Give the lines of the data below as a numbered list, starting with the line that contains "You are a computer-use agent. Screen" and going on through the end of the data. Leave out blank lines.

──────── DATA FOR THIS EXERCISE

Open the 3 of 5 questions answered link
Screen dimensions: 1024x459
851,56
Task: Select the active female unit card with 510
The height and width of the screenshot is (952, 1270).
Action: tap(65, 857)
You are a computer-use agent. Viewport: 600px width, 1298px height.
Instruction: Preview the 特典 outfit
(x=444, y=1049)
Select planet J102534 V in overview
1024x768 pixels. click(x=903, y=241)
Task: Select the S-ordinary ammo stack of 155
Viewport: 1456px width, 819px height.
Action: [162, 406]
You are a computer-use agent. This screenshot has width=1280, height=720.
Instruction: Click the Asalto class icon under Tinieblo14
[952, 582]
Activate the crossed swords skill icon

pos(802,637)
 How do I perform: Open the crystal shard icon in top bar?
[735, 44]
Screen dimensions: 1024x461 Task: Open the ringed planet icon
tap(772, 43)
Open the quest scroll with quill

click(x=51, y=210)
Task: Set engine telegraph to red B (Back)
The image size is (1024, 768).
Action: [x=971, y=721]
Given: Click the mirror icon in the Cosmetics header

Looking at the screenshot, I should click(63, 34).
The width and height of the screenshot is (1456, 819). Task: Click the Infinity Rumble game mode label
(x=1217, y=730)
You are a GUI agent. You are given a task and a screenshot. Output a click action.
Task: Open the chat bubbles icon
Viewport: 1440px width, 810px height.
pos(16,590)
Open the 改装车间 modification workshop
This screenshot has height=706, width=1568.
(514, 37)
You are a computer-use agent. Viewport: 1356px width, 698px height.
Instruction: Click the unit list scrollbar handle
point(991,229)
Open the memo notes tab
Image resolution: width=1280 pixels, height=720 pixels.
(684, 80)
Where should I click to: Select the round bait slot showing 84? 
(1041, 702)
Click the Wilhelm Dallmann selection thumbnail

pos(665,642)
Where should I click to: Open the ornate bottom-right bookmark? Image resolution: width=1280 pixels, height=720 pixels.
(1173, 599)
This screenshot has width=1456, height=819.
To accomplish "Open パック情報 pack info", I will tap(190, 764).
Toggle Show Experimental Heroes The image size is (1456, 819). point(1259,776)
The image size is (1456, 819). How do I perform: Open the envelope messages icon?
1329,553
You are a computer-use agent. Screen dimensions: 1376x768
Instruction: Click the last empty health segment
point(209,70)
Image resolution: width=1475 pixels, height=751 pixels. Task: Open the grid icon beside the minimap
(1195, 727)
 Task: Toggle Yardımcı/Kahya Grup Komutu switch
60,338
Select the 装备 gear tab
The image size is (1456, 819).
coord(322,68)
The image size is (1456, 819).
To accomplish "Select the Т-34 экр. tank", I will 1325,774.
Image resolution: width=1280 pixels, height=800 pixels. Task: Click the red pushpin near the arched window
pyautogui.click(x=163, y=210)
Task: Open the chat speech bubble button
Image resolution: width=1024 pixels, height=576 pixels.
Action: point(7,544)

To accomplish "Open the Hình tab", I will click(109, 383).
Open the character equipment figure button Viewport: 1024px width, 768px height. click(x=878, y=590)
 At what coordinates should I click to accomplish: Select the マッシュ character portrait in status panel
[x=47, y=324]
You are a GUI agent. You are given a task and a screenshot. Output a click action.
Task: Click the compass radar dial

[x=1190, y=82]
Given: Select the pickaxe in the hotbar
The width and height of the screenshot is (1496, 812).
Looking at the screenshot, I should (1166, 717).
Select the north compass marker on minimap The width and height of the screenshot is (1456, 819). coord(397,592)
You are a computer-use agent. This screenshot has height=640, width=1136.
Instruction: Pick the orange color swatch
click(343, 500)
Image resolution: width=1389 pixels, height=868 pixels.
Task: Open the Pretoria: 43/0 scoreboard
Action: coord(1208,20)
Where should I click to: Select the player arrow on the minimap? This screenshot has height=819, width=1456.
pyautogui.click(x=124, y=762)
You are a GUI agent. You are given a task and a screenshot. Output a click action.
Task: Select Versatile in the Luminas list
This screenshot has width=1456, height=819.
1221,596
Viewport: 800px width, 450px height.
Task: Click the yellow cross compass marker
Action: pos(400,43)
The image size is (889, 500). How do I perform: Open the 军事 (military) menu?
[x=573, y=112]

────────────────

* **EXERCISE RESPONSE**:
1. You are a computer-use agent. Screen dimensions: 1376x768
2. Instruction: Click the last empty health segment
3. point(209,70)
4. Image resolution: width=1475 pixels, height=751 pixels. Task: Open the grid icon beside the minimap
5. (1195, 727)
6.  Task: Toggle Yardımcı/Kahya Grup Komutu switch
7. 60,338
8. Select the 装备 gear tab
9. The image size is (1456, 819).
10. coord(322,68)
11. The image size is (1456, 819).
12. To accomplish "Select the Т-34 экр. tank", I will 1325,774.
13. Image resolution: width=1280 pixels, height=800 pixels. Task: Click the red pushpin near the arched window
14. pyautogui.click(x=163, y=210)
15. Task: Open the chat speech bubble button
16. Image resolution: width=1024 pixels, height=576 pixels.
17. Action: point(7,544)
18. To accomplish "Open the Hình tab", I will click(109, 383).
19. Open the character equipment figure button Viewport: 1024px width, 768px height. click(x=878, y=590)
20.  At what coordinates should I click to accomplish: Select the マッシュ character portrait in status panel
21. [x=47, y=324]
22. You are a GUI agent. You are given a task and a screenshot. Output a click action.
23. Task: Click the compass radar dial
24. [x=1190, y=82]
25. Given: Select the pickaxe in the hotbar
26. The width and height of the screenshot is (1496, 812).
27. Looking at the screenshot, I should (1166, 717).
28. Select the north compass marker on minimap The width and height of the screenshot is (1456, 819). coord(397,592)
29. You are a computer-use agent. This screenshot has height=640, width=1136.
30. Instruction: Pick the orange color swatch
31. click(343, 500)
32. Image resolution: width=1389 pixels, height=868 pixels.
33. Task: Open the Pretoria: 43/0 scoreboard
34. Action: coord(1208,20)
35. Where should I click to: Select the player arrow on the minimap? This screenshot has height=819, width=1456.
36. pyautogui.click(x=124, y=762)
37. You are a GUI agent. You are given a task and a screenshot. Output a click action.
38. Task: Select Versatile in the Luminas list
39. This screenshot has width=1456, height=819.
40. 1221,596
41. Viewport: 800px width, 450px height.
42. Task: Click the yellow cross compass marker
43. Action: pos(400,43)
44. The image size is (889, 500). How do I perform: Open the 军事 (military) menu?
45. [x=573, y=112]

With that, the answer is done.